Gazprom issued its debut Eurobond in April 2002 through CSFB and Citigroup. David Lasky, vice-president of emerging market debt at CSFB, says: “It took years and years of meetings and drafting sessions to help lay the groundwork for public disclosure.”
The roadshow was a new experience for the company. One banker close to the deal says: “They weren’t used to the process initially. They lacked the understanding of what to say. They didn’t know how to sell the company. They knew how to give facts but not how to put meat on to the facts.”
But the $500 million four-and-a-half year deal was still a success, and priced just 50 basis points higher than Russian sovereign bonds. In part this was because Russia was absent from the debt markets that year – investors, comfortable with the strong relationship between the government and the “ministry of gas”, as one banker calls Gazprom, saw the company as a sovereign proxy. This was helped by the presence of deputy finance minister Sergei Kolotukhin on the roadshow. The deal generated $2 billion in orders, from 180 accounts, including 30% from UK investors. It came in at a spread of 9.125%. As Gazprom CEO Alexei Miller said: “We had counted on a yield of 10.5% and received 9.125%. That says a lot.”
The next deal, another Reg S Eurobond lead managed by CSFB and Citigroup, priced in early October slightly wider at 10.5%. The price was wider, say lead managers, because of volatility in the bond market following the scandal at WorldCom and the prospect of a left-wing government in Brazil. But demand was still strong enough for the banks to increase the issue from $400 million to $500 million, and then tap the issue for a further $200 million later in the month. The structure of the deal – a seven-year bond with a three-year put option – helped the bond sell, say bankers, as it let the company tap into two distinct pools of investors.

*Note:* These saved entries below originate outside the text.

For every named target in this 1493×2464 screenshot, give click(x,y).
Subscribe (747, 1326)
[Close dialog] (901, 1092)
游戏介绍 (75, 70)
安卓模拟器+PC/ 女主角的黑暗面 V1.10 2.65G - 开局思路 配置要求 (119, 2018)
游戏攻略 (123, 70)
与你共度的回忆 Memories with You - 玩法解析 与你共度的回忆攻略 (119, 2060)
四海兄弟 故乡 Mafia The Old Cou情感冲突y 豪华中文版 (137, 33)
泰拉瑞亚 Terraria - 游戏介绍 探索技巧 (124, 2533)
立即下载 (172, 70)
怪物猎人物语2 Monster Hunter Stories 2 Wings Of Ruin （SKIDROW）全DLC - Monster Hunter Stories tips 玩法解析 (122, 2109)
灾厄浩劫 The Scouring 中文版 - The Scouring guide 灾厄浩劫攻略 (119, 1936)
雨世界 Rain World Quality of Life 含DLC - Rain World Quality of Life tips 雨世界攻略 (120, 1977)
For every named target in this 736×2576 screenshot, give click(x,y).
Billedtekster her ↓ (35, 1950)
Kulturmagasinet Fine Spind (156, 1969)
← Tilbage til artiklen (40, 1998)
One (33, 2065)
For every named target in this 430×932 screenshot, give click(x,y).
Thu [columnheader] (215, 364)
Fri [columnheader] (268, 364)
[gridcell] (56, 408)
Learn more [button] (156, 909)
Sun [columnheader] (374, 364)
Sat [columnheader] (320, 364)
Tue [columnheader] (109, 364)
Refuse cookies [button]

Lasky at CSFB says these deals opened the market for other issues. “Before, there hadn’t been a real benchmark. This was the first true Russian benchmark in dollars. The market’s been on fire ever since.”
The company then sought to diversify into another area of funding, with another groundbreaker – the biggest domestic corporate bond so far in Russia. The R5 billion ($160 million) issue, launched in November 2002 and lead managed by Renaissance Capital, was the first rouble-denominated corporate bond to break through the 17% coupon level, pricing at 16.86%. CFO Boris Yurlov said: “The successful placement will serve as a benchmark for the development of the domestic bond market.”
And then came the big one – a $1.75 billion 10-year deal in February 2003, lead managed by Morgan Stanley and Dresdner Kleinwort Wasserstein. The deal, the biggest corporate bond in emerging-market history, capitalized on the huge demand for emerging-market paper that has arisen this year, as a low global interest rate environment sends investors chasing for yield. Indeed, for several investors, this was the first Russian deal they had bought. The order book reportedly reached $6.4 billion, with a total of 377 orders. It was the first 144A deal the company had done, which imposed further disciplines of openness on the management, and the banks succeeded in placing 50% of the order with US investors.
Why did Gazprom need this $3 billion in debt raised in the past year? The company has embarked on an ambitious restructuring of its $14 billion in debt, of which $7.9 billion was in short-term high-interest debt. Gazprom thinks it has saved around $81 million this year from refinancing this debt with lower-interest bonds. Some syndicate managers expect another big issue this year.
Although some investors are uncertain that Gazprom will use the money wisely, the banks are loving the deals. In an extremely tight fee environment, Gazprom still pays big, old-style fees of 1.25%, giving the lead managers on the last issue a healthy $10 million each.